▶ Material to process:
*** Begin section ***
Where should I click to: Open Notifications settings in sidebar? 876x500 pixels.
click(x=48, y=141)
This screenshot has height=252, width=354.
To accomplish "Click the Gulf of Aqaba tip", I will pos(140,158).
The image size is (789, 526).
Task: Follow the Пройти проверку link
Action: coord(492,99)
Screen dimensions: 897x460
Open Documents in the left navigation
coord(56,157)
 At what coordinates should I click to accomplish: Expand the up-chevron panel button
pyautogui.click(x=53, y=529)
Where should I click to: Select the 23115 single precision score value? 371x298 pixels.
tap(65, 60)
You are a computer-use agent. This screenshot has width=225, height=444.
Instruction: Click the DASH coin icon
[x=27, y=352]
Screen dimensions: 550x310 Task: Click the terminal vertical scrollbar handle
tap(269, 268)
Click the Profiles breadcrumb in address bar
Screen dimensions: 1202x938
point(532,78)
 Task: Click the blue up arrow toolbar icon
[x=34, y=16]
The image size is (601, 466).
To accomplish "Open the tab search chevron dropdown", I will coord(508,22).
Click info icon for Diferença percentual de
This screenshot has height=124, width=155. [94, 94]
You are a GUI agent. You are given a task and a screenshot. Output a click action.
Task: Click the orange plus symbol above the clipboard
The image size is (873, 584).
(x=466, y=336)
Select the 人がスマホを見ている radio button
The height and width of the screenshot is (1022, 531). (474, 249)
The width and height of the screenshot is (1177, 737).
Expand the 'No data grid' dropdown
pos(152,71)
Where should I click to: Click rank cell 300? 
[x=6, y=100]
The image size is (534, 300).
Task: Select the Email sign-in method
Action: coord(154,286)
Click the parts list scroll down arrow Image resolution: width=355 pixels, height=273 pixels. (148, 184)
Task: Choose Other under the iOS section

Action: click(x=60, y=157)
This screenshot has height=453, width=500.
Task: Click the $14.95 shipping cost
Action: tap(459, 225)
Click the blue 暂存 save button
*** End section ***
▶ Exercise description: Which lines above contain the word "agent"? Copy each of them.

▶ Answer to the problem:
You are a computer-use agent. This screenshot has width=225, height=444.
You are a GUI agent. You are given a task and a screenshot. Output a click action.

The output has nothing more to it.